**Job A**
Copy the entries word for word, everything from the line containing "You are a computer-use agent. This" down to the line containing "pyautogui.click(x=257, y=85)", both of those lines included. Leave the pictures out of your copy.

**Selected excerpt**
"""

# Fluval Aquasky Bluetooth



## AguaScape (Oct 28, 2018)

I recently bought a Fluval Aquasky Bluetooth LED light (24-36") with the plan of using it on my 54 gal high tech corner aquarium build. Does anyone have any experience using this light for a planted aquarium? 

I put it on my low tech 180g just to try it out. On full power it was just too much for the tech level of this tank. I had visible algae growing in days. I could see it on the back wall of the tank radiating in a fan shape from the light location. My rocks and Anubias and Brazilian Pennywort were also getting covered in algae. The way it makes the color of my fish pop is incredible. As the fish swim into the area lit by this light the colors become absolutely brilliant. Especially my dwarf gouramis and my rainbows. Right now I only use the RGB lights along with my low tech lights so that I get that wonderful color pop without growing too much algae. 

I love the app and it appears that I could link as many lights as I want, set up individual programs, separate light levels for RGBW, ramp up, ramp down, etc. The weather features are kind of a novelty, but I went ahead and set up a few events to happen on different days. Would be nice if each color could be set to a different ramp so that I could have some extra red towards the middle of the day and stretch out the blue to add a little progressive moonlight before sun-up and after sun-down. Unfortunately all the colors have to follow the same ramp. 

It seems to me that almost all of the par is coming from the 6500k leds. The RGB leds really only boost the color rendition. 

The chart on the box claims 32 par at 18" depth which will be about the distance to my substrate. If I use two of them would I get 64 par? If I use 3 will I get 96 par? I am not sure how par scales with multiple lamps. Does anyone know if it scales 1:1? or is there diminishing returns on using multiple lights?

Just thought I would post up my observations and see if anyone else has used this light and what their opinions are on it. I also want to know if anyone thinks this would be suitable for a more heavily planted tank as I would like some more opinions and experiences to go by before I spend the money on a second or third light. I may decide to go with a different light for my second. Any opinions for combos would also be appreciated.


----------



## AguaScape (Oct 28, 2018)

I decided to get two fluval plant 3.0 to pair with the fluval aquasky. Should give me the best of both worlds. Good light for my plants and little splash of color to enhance my fish.


----------

"""

(Extracted data entries)

"""

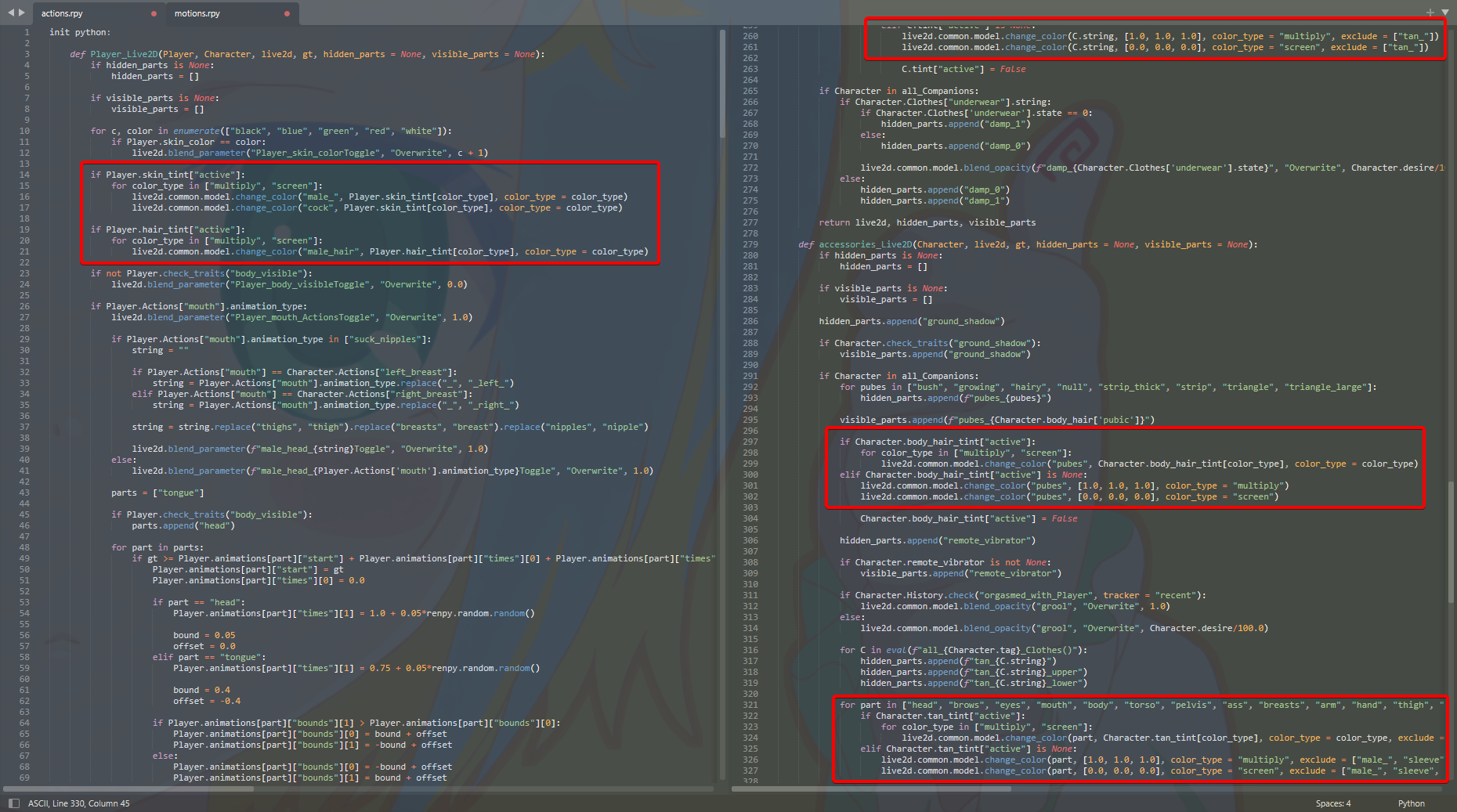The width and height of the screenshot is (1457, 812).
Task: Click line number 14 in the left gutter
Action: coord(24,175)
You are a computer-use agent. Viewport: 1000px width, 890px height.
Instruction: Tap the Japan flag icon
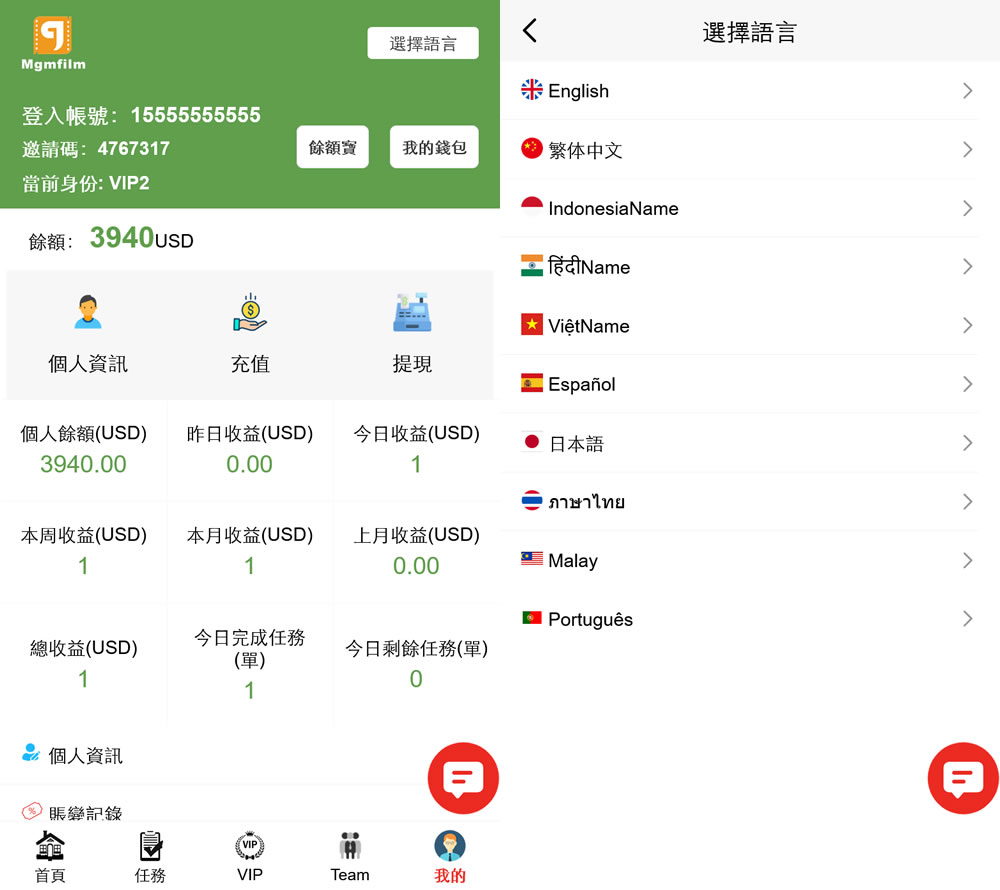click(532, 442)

"""
"""

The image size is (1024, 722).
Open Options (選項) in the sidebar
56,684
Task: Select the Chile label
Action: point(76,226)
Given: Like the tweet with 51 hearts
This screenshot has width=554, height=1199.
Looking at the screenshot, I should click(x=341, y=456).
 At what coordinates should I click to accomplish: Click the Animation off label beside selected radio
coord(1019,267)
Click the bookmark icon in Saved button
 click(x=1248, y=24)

"""
"""

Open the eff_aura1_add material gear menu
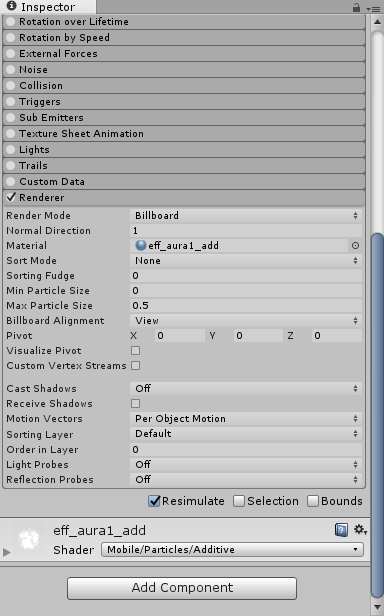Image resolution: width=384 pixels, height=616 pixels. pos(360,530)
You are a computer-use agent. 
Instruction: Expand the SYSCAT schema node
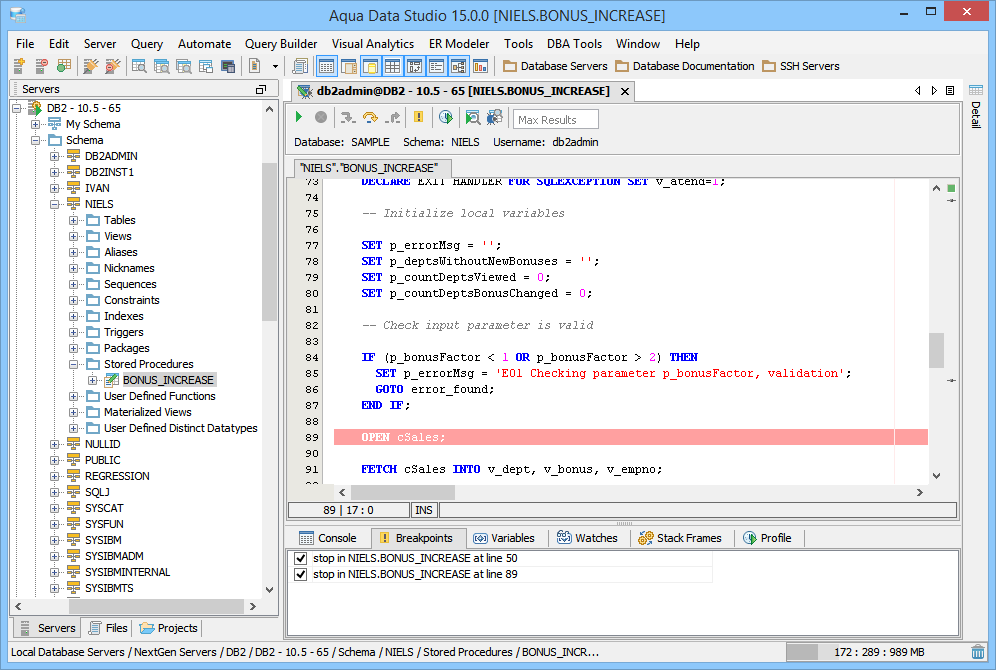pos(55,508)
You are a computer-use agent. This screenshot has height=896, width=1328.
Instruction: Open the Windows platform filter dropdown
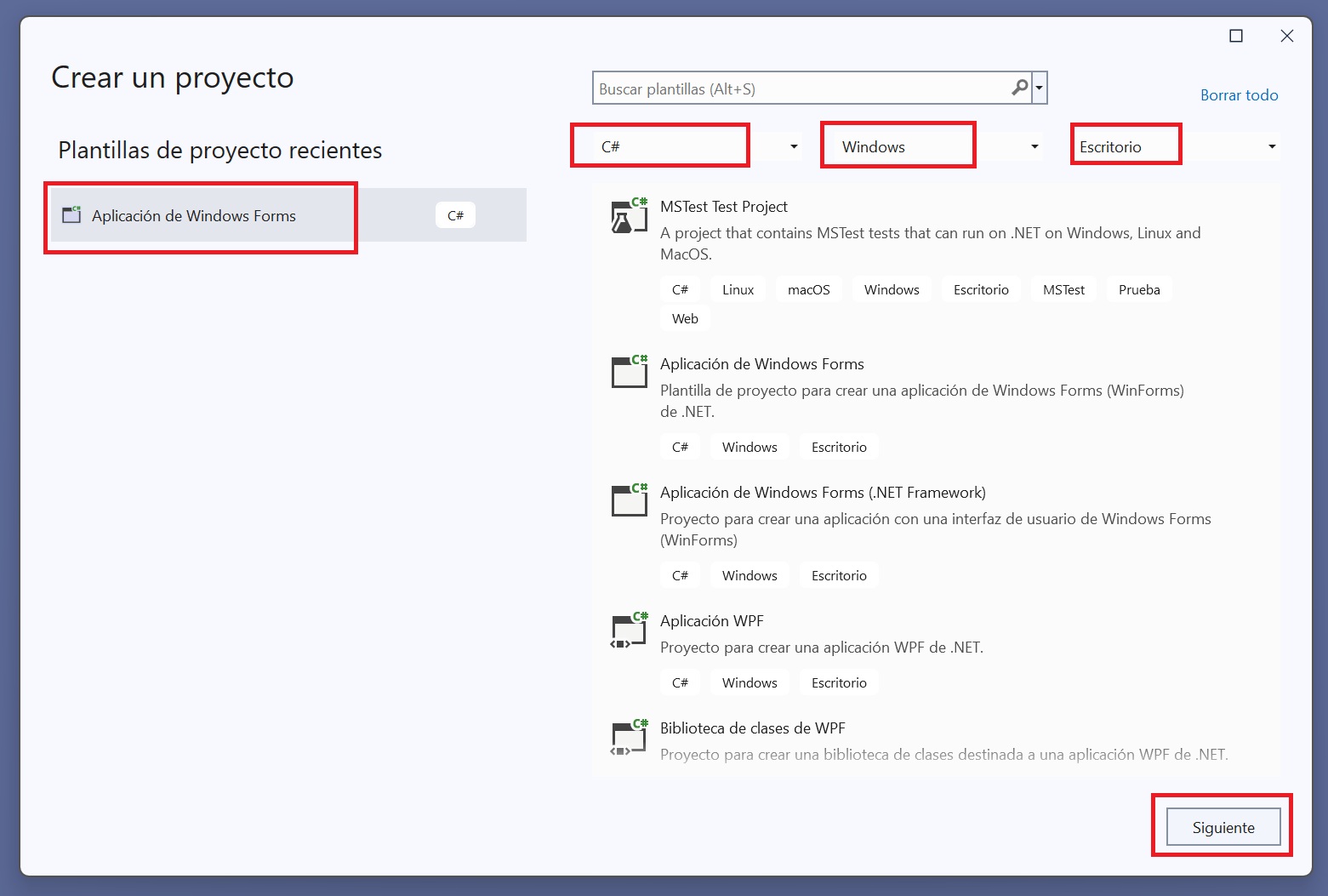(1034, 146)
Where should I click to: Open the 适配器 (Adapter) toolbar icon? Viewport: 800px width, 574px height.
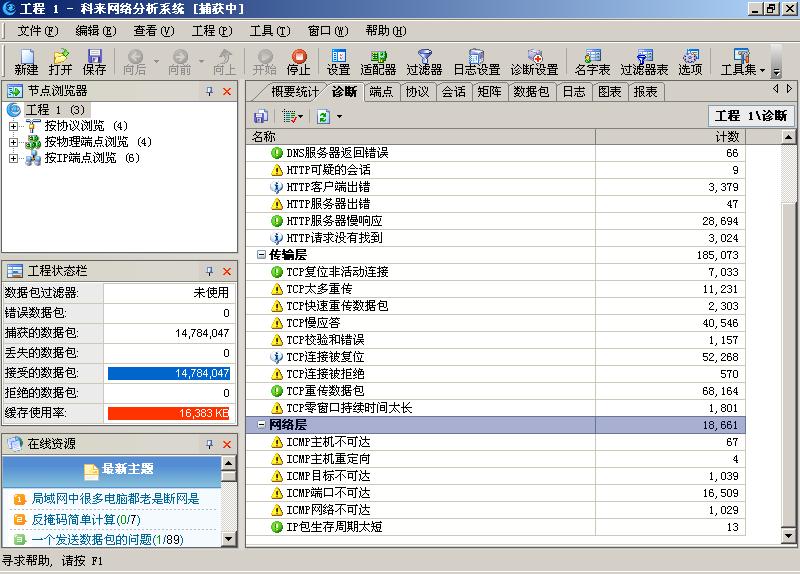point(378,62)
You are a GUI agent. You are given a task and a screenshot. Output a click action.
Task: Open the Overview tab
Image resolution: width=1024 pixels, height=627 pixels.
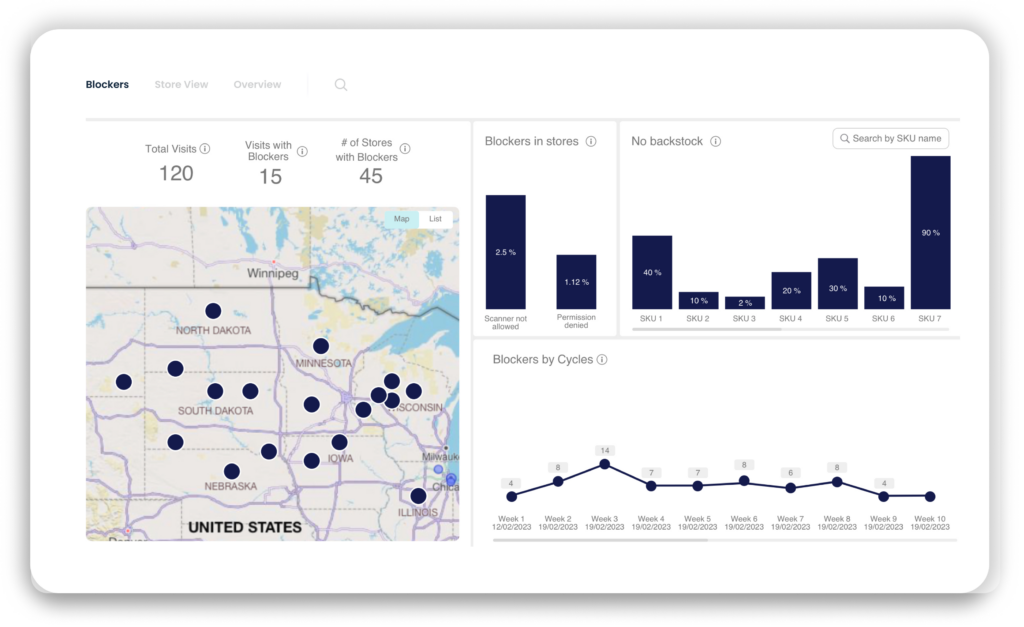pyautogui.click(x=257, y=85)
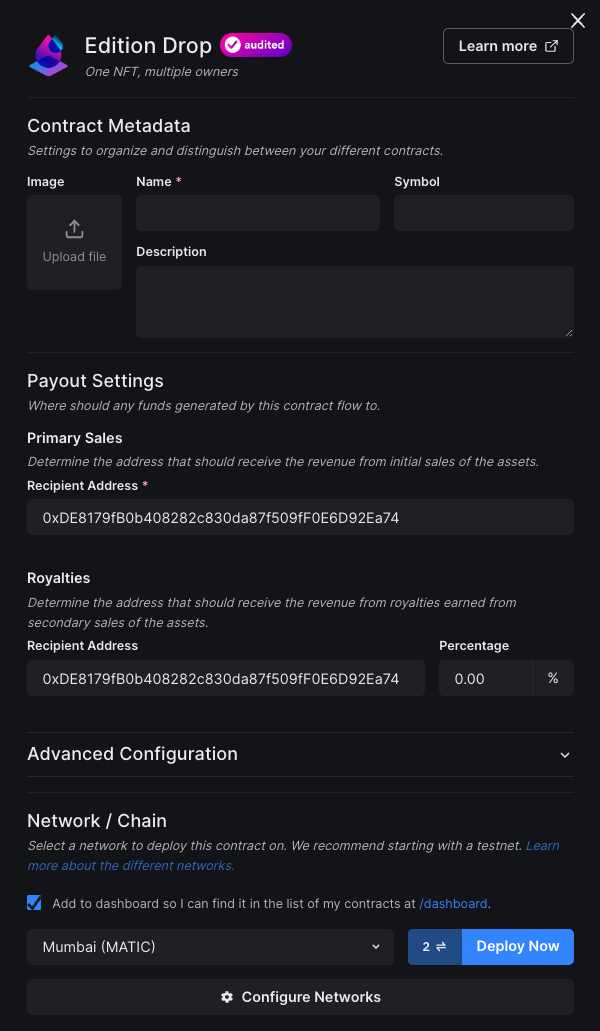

"""

**Job B**
In the Fluval Aquasky Bluetooth thread, what did the poster decide to buy to pair with the Aquasky?

**Exercise response A**
You are a computer-use agent. This screenshot has height=896, width=1328.
Instruction: Open the Windows platform filter dropdown
(1034, 146)
Where should I click to: Open the 适配器 (Adapter) toolbar icon? Viewport: 800px width, 574px height.
point(378,62)
You are a GUI agent. You are given a task and a screenshot. Output a click action.
Task: Open the Overview tab
Image resolution: width=1024 pixels, height=627 pixels.
pyautogui.click(x=257, y=85)

**Exercise response B**
Two Fluval Plant 3.0 lights.